Pre-Built Rule Templates

Qpoint provides pre-built templates organized by category to help you get started quickly.

Discovery Templates

Monitor when new entities appear in your traffic:

  • New Vendor - Detects when a new vendor is used

  • New Endpoint - Detects when a new endpoint (domain or IP) is accessed

  • New Client + Vendor - Detects when a client uses a vendor for the first time

  • New Sensitive Data Type - Detects when a new sensitive data type is used

  • New Client + Sensitive Data Type + Vendor - Detects when a client sends a sensitive data type to a vendor for the first time

  • New Token - Detects when a new token is used

  • New Country - Detects when a new country is connected to

Risk Templates

Identify security and compliance risks:

  • Root User Connections - Detect when connections are established from processes running as root user

  • Unencrypted Data Transmission - Alert when data is transmitted over unencrypted connections

  • Direct IP Access - Detect when connections bypass DNS resolution and use direct IP addresses

  • Shell Access Attempts - Detect when shell access is attempted or established

  • Weak TLS Usage - Alert when deprecated or weak TLS versions are used

  • Authentication Failures - Detect when authentication errors occur

  • Token-Based Authentication - Track when authentication tokens are used

  • Unknown TLS Configuration - Alert when unknown or unsupported TLS configurations are detected

  • High-Risk Connection Pattern - Detect high-risk connections combining root access with unencrypted transmission

  • Authentication Token from Root - Detect when authentication tokens are used from root user processes

Reliability Templates

Monitor service health and availability:

  • High Error Rate - Alerts when error rate exceeds threshold

  • Sudden Error Rate Increase - Detects when error rate increases suddenly

  • Vendor Availability Unacceptable - Monitors when service availability falls below acceptable levels

  • Sudden Availability Drop - Detects when service availability drops suddenly

Performance Templates

Track response times and latency:

  • Slow Response Time - Detects when API response times degrade beyond acceptable thresholds

  • Sudden Response Time Increase - Detects when response time increases suddenly

Custom Rule Creation

When the pre-built templates don't meet your needs, create custom rules with complete control over monitoring conditions.
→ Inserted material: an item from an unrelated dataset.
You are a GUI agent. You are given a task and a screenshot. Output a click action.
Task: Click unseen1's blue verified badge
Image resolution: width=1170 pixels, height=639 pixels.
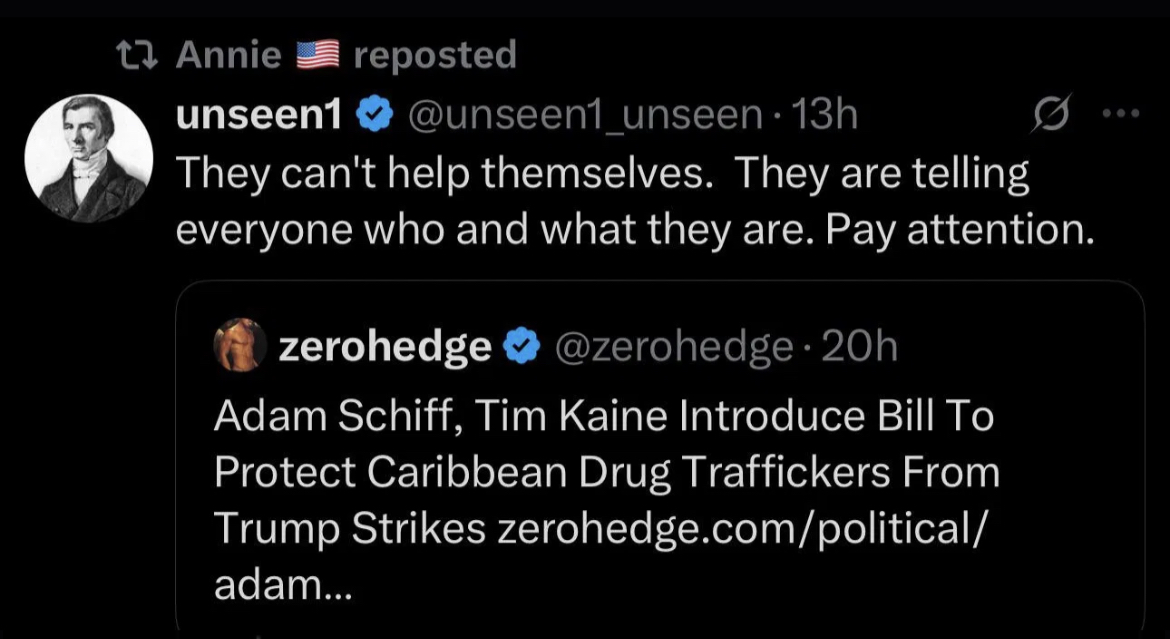pyautogui.click(x=374, y=118)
There are four types of custom alerts, each designed for different monitoring scenarios.

Alert Types

1. Discover New Entities

Detect when new entities appear in your traffic for the first time.

Configuration:

  • Check Interval: How frequently to check for new entities (1 minute to 24 hours)

  • Entity Combinations: Select which entities to monitor (Vendor, Endpoint, Client, PII Data, Token, Country)

  • Report Frequency: How often to notify (Always, On State Change, Don't Report, Custom Schedule)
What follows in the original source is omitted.